Kritik an "Rezessionsministerpräsident" wegen Sanierung
In seinem Jahr Amtszeit musste Monti jedoch auch scharfe Kritik hinnehmen. Die Gewerkschaften etwa warfen ihm vor, in seinem von der Rezession geplagten Land zu wenig für die Ankurbelung der Wirtschaft getan zu haben. Als "Rezessionsministerpräsident" prangerte Berlusconi dementsprechend seinen Nachfolger an. Demnach habe dieser mit einer lediglich auf Steuerpolitik basierenden Sanierungsstrategie den Konsum in Italien erdrosselt und Investoren verschreckt. Und der Kaufleuteverband Confcommercio beklagt, dass Italien gerade den "drastischsten Konsumrückgang seit dem Zweiten Weltkrieg" erlebe. Bis Ende dieses Jahres dürfte das italienische Bruttoinlandsprodukt um krasse 2,4 Prozent schrumpfen. 30 Prozent der italienischen Unternehmen rechneten im laufenden Jahr mit Verlusten, geht aus einem Bericht der Notenbank hervor.

"Montis Technokraten haben uns die Demokratie genommen"
Die Zustimmung zu Montis Politik ist angesichts seiner teils unpopulären Reformen im Laufe seiner Amtszeit gesunken, liegt aber laut Umfragen immer noch bei - für italienische Verhältnisse guten - 40 Prozent. Bei seiner Amtsübernahme hatten noch rund 70 Prozent der Bürger dem neuen Premier vertraut. Auch die Behauptung seiner Gegner, im Dienst der hohen Finanz zu stehen, belastet Monti immer wieder. "Montis Technokraten und ihre Lobbys haben dem italienischen Volk und Parlament die Demokratie genommen", protestiert etwa der Spitzenpolitiker der Lega Nord und Ex-Minister Roberto Calderoli. Als einzige Oppositionspartei im italienischen Parlament geht die rechtspopulistische Bewegung gegen die neue Expertenregierung in Rom auf die Barrikaden und fordert ein Anti-Euro-Referendum.

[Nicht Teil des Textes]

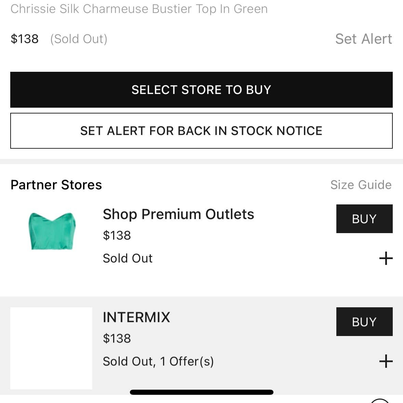Expand INTERMIX offer details with plus icon
The width and height of the screenshot is (403, 403).
click(386, 361)
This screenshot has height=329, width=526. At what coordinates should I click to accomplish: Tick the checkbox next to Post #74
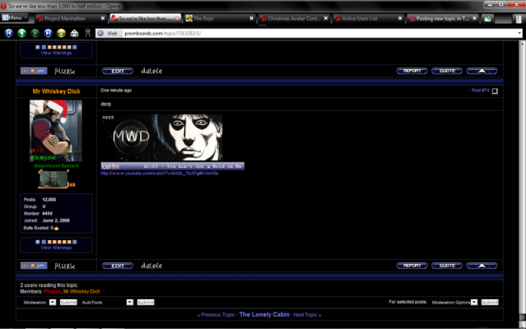click(x=494, y=90)
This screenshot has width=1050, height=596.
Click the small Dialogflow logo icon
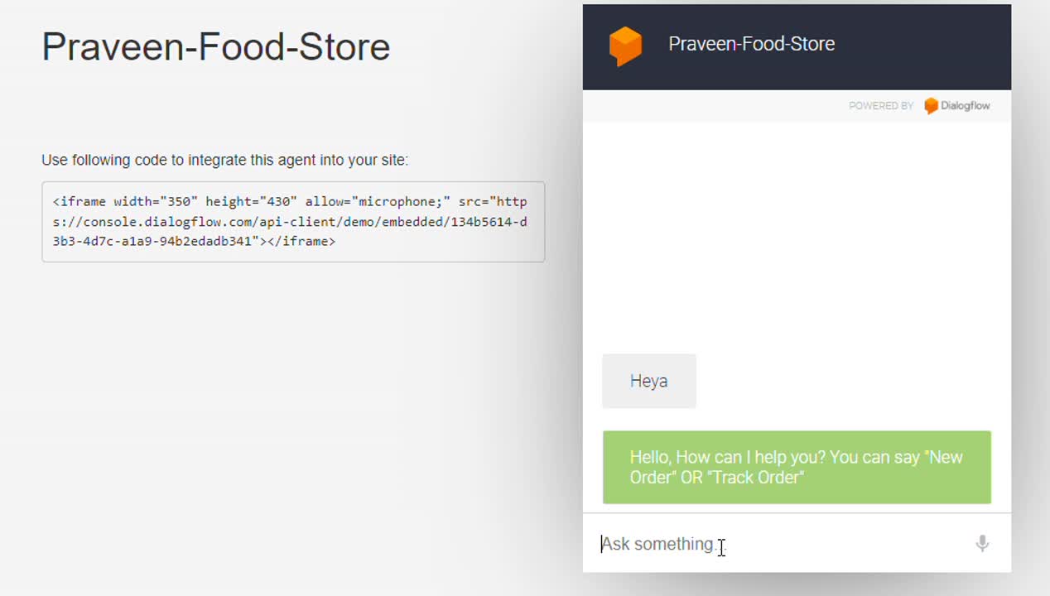click(931, 106)
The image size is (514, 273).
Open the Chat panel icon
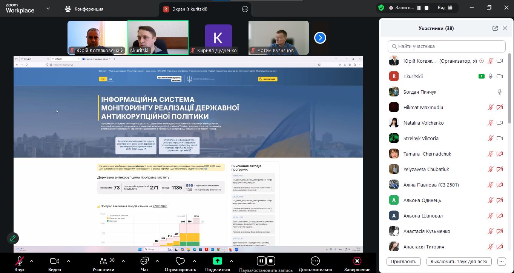[x=144, y=261]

"Professor" will sich weiter "in den Dienst des Landes" stellen
Unklar ist, wie es nach Ende der nunmehrigen Legislaturperiode im März weitergehen wird. Die Aussicht auf eine zweite Regierung Monti nach den Parlamentswahlen im kommenden Frühjahr ist alles andere als unrealistisch. Der Premier erklärte kürzlich, er sei bereit, sich weiter "in den Dienst des Landes" zu stellen. Und gemäßigte Zentrumsparteien haben in Rom bereits ihre Bereitschaft signalisiert, ein zweites Kabinett unter der Führung des "Professors" zu unterstützen. Monti will jedenfalls nicht als Kandidat an den kommenden Parlamentswahlen teilnehmen, schließlich sitzt er bereits als Senator auf Lebenszeit im Parlament. Sollten jedoch nach den Parlamentswahlen "gewisse Umstände" auftreten, sei er bereit, dem Land zu helfen, so Monti.